Write the data out again exactly, with every picture removed.

Records contained in a dataset ▸

== == ==

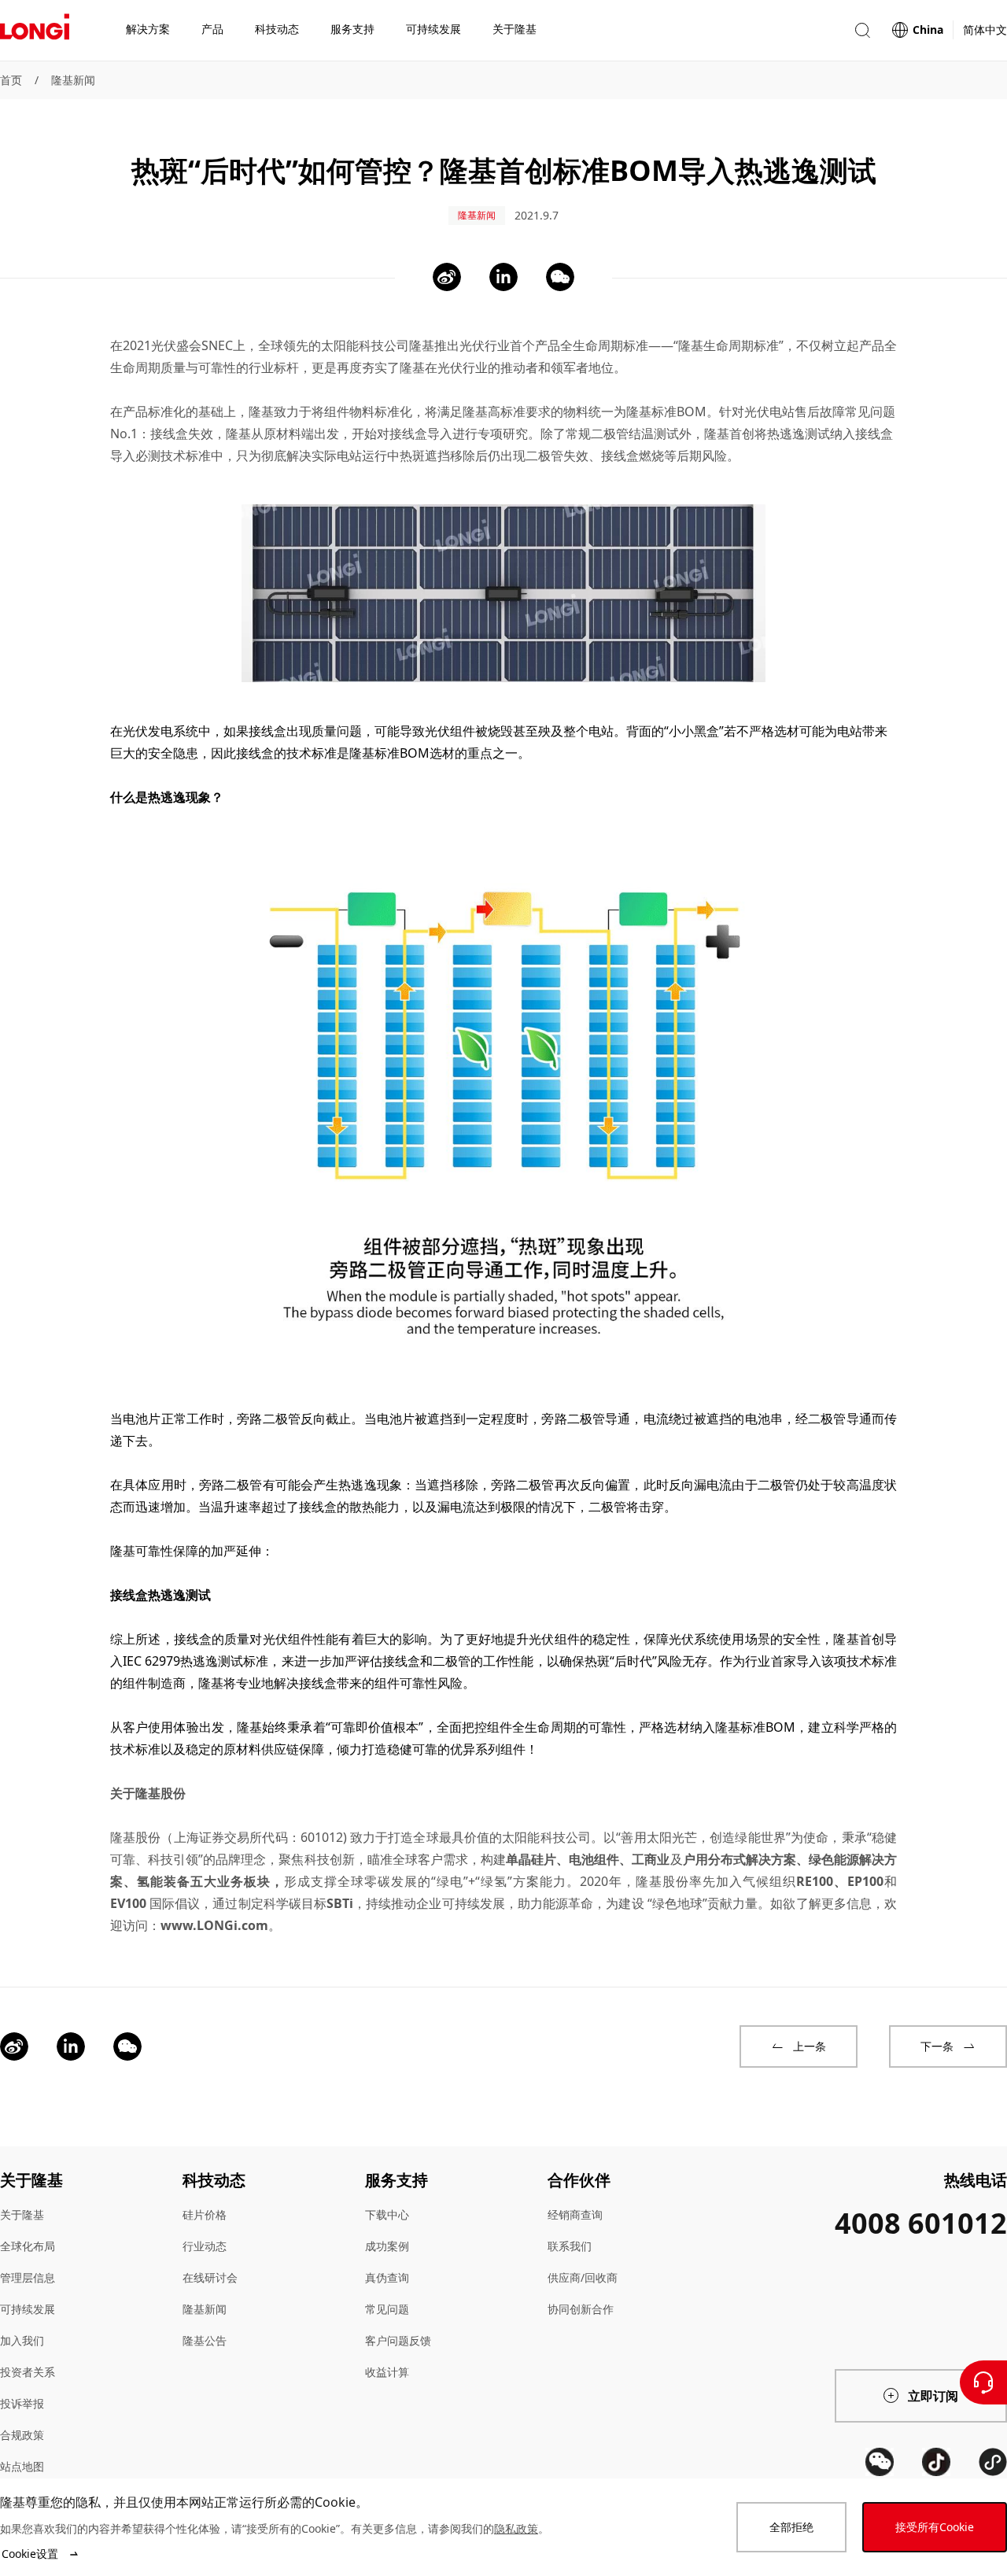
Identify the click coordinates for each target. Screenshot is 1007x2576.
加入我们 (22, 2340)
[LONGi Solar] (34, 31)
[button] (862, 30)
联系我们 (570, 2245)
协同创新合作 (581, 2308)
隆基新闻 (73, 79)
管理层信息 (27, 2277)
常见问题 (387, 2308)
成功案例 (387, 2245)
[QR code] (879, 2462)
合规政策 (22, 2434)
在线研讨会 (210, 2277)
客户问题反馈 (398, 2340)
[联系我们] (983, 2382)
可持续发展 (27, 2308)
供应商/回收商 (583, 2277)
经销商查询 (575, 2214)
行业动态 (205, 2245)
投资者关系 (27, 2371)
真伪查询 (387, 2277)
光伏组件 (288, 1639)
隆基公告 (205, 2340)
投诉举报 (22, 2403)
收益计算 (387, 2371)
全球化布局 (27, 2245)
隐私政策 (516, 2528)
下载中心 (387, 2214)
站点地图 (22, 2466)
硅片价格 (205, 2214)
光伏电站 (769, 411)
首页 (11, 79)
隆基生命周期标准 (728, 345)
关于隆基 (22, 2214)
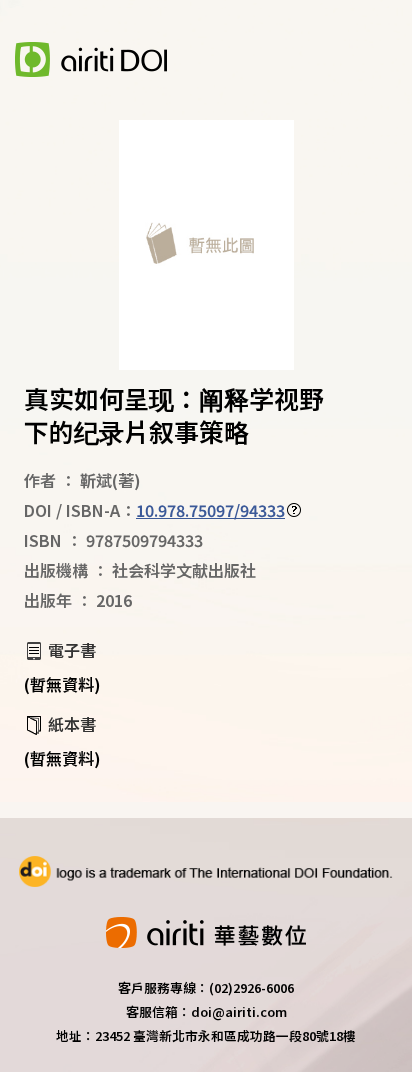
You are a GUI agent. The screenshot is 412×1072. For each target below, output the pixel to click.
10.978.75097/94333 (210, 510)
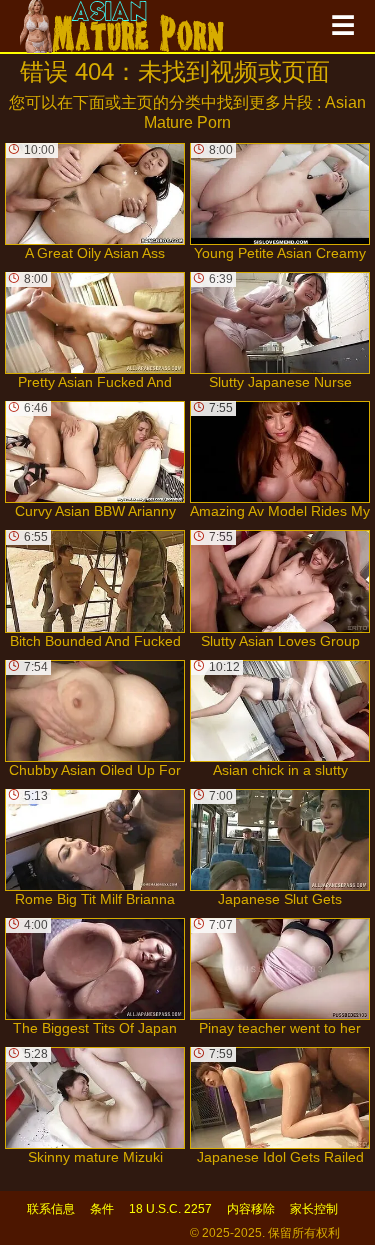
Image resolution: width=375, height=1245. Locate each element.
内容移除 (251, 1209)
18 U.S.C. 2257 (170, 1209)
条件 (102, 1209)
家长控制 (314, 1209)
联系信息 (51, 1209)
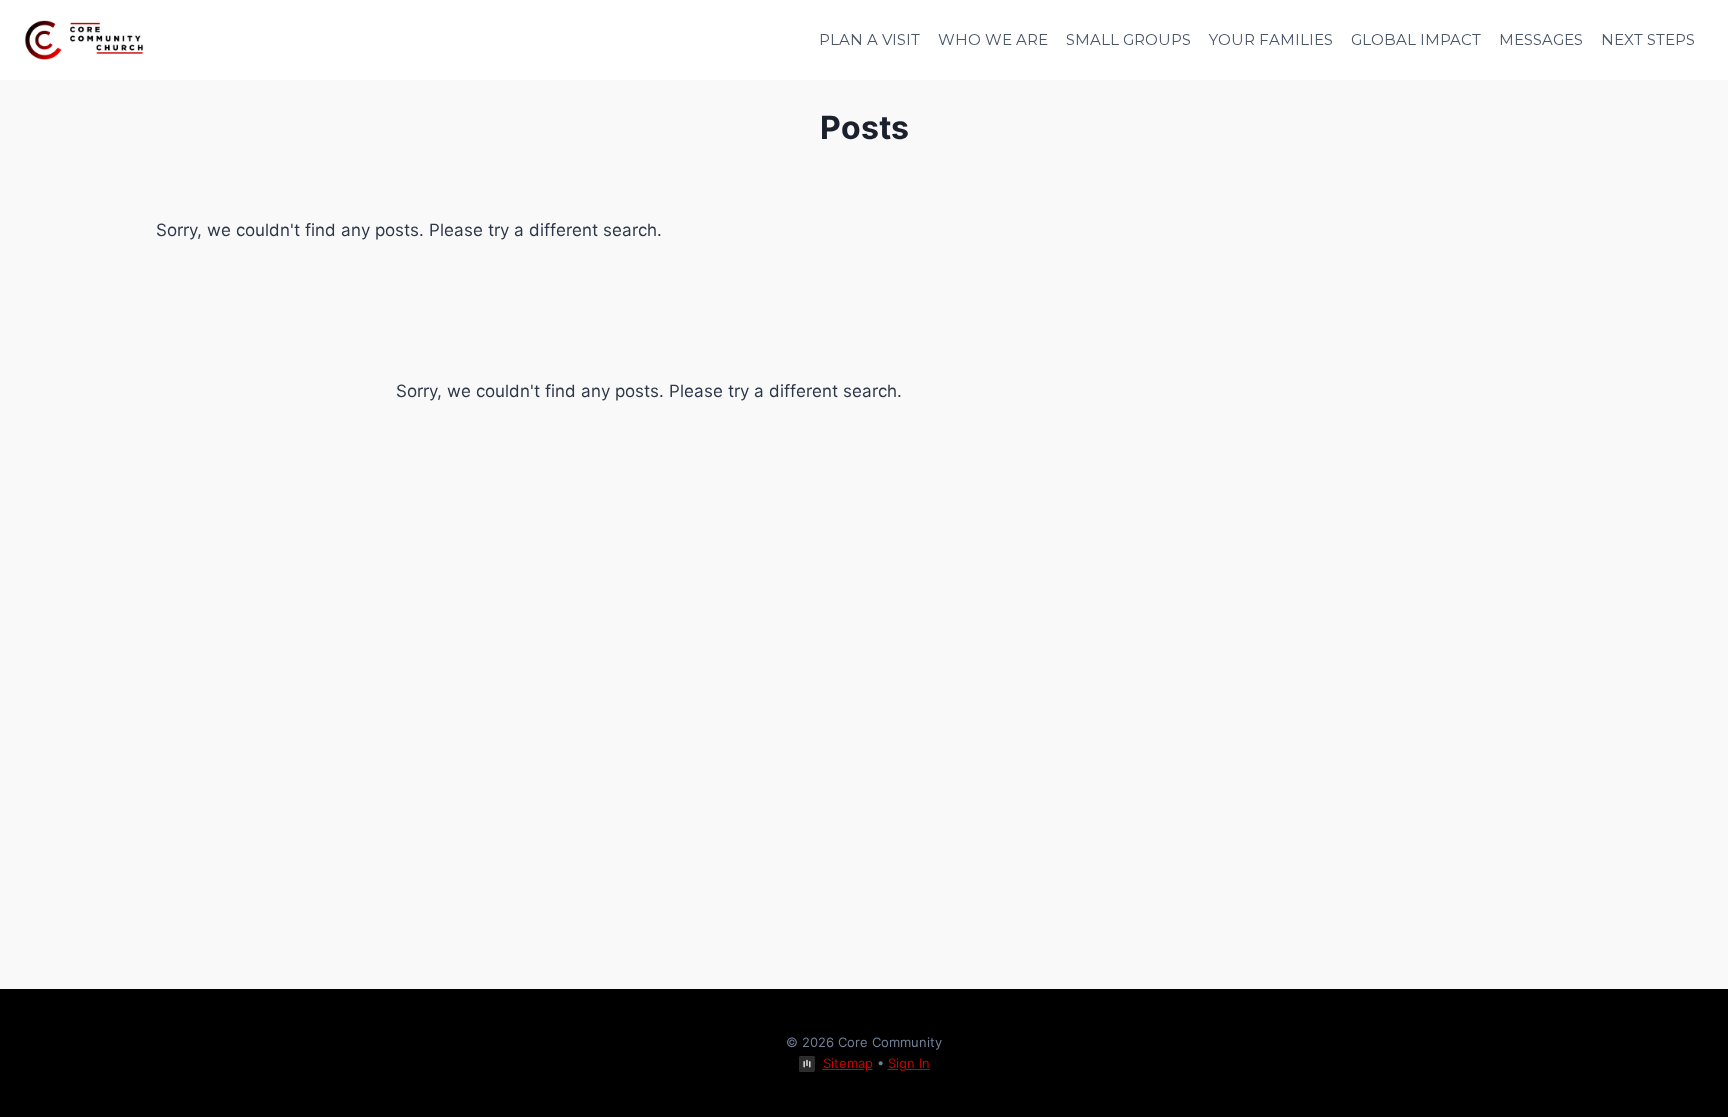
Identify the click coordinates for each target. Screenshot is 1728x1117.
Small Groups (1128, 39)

== == ==

Solution to the exercise ▸
Identify the click coordinates for each target. Screenshot is 1007x2576.
加入我们 (22, 2340)
[LONGi Solar] (34, 31)
[button] (862, 30)
联系我们 (570, 2245)
协同创新合作 (581, 2308)
隆基新闻 (73, 79)
管理层信息 (27, 2277)
常见问题 (387, 2308)
成功案例 (387, 2245)
[QR code] (879, 2462)
合规政策 (22, 2434)
在线研讨会 (210, 2277)
客户问题反馈 (398, 2340)
[联系我们] (983, 2382)
可持续发展 (27, 2308)
供应商/回收商 (583, 2277)
经销商查询 (575, 2214)
行业动态 (205, 2245)
投资者关系 (27, 2371)
真伪查询 (387, 2277)
光伏组件 (288, 1639)
隆基公告 (205, 2340)
投诉举报 (22, 2403)
收益计算 (387, 2371)
全球化布局 (27, 2245)
隐私政策 (516, 2528)
下载中心 (387, 2214)
站点地图 (22, 2466)
硅片价格 (205, 2214)
光伏电站 (769, 411)
首页 (11, 79)
隆基生命周期标准 (728, 345)
关于隆基 (22, 2214)
You are a GUI agent. The screenshot is 412×1072. For each target below, output the pixel to click.
10.978.75097/94333 (210, 510)
Image resolution: width=375, height=1245. Locate each element.
内容移除 (251, 1209)
18 U.S.C. 2257 (170, 1209)
条件 (102, 1209)
家长控制 (314, 1209)
联系信息 (51, 1209)
Identify the click coordinates for each target. Screenshot is 1728x1117.
Small Groups (1128, 39)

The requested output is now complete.